Johnson caught the bus at Fourth Street and Harrison Avenue. She walked the quarter-mile from home, but couldn’t make it to ShopKo, where she planned to buy stationery.
“When you’re my age, you can’t walk everywhere anymore,” she says.
NICE’s taxi-like curb-to-curb service will continue after Wednesday, but will require 24-hour advance reservations. While route service costs $1 per ride, curb service will cost $2.50 for non-seniors.
“I can’t afford $2.50,” says regular rider Margie Saunders.
Karl Lyday, 30, rides two or three times a week, this time to an Alcoholics Anonymous meeting.
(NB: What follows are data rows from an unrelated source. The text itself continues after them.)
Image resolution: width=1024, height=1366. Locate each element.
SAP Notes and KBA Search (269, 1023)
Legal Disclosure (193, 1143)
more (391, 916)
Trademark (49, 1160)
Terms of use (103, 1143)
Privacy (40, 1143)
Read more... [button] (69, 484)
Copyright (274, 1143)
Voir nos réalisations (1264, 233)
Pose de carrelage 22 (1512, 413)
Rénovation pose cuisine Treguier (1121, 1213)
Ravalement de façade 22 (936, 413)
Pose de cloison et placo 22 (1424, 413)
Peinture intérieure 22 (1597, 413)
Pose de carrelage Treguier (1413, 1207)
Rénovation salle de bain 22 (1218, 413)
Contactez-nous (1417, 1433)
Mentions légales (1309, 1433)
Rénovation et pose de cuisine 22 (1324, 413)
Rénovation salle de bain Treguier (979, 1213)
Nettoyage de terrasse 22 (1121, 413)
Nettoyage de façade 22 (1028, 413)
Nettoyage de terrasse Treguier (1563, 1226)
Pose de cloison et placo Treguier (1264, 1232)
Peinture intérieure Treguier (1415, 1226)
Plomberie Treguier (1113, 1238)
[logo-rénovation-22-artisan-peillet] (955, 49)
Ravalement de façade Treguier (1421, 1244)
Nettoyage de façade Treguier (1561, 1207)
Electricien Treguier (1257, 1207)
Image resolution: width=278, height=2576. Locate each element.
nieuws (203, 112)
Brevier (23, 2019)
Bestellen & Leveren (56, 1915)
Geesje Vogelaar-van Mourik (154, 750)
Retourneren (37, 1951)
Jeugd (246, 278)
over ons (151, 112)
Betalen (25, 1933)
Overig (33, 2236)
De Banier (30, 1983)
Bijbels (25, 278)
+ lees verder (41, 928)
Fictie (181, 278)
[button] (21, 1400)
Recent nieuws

“I go when I wake up and get the urge,” he says. “I kind of like that I can do it when I want, not schedule it a day ahead.”
Taxi cabs cost more, and on the bus “you get to know certain faces,” he says.
“And, of course, there’s Mike.”
No one understands the passengers’ plight more than driver McDonald, the 37-year-old patriarch of this family on wheels.
“These aren’t acquaintances, these are friends,” he says. “They all know my name. I know their kids, their problems. It’s far more than a job.”
People enjoy the bus in part because McDonald won’t tolerate silence - or bad moods, says college student Glenda Edwards, 24.
“He makes everybody smile,” she says.
He tells stories of his days in the Navy. He sings. Some days, he stops the bus and dances a brief soft-shoe in the aisle.
“Before you get on my bus you can be having the worst day of your life,” McDonald says. “But once you get on, you’re going to have fun.”
He leads discussions on marriage, government and education. His riders range in age from toddlers to centenarians, but the debates rarely get heated.
“Generation gap? That’s a crock,” he says. “People just don’t talk enough anymore.”
Four aisles back, Edwards interrupts. “You do,” she says and smiles.
McDonald still will see some of these folks after Wednesday’s change, but not all. He says he’ll miss them because they’re friends.
“People wonder why I can sit in this seat nine hours a day and drive around in circles,” McDonald says. “I think it’s self-explanatory.”
MEMO: This sidebar ran with story: NICE FACTS North Idaho Community Express was founded in 1990 by director Aaron Knight. Nearly 40 percent of its funding comes from federal grants, with the remainder from fares and local donations. The city of Coeur d’Alene chipped in $36,000 last year to maintain city routes. That funding stops Wednesday because the routes will stop. About 24,000 people a year ride the route service. Three times that many, mostly elderly and disabled residents, use the curb-to-curb service, Knight said. Ridership dropped from 1,800 in May 1994 to 1,450 in September. The service now costs NICE about $5 per passenger. Public transit nationwide averages less than $3 per passenger. Knight doesn’t expect to see route service return to Coeur d’Alene until the state paves the way for local-option public transit taxes.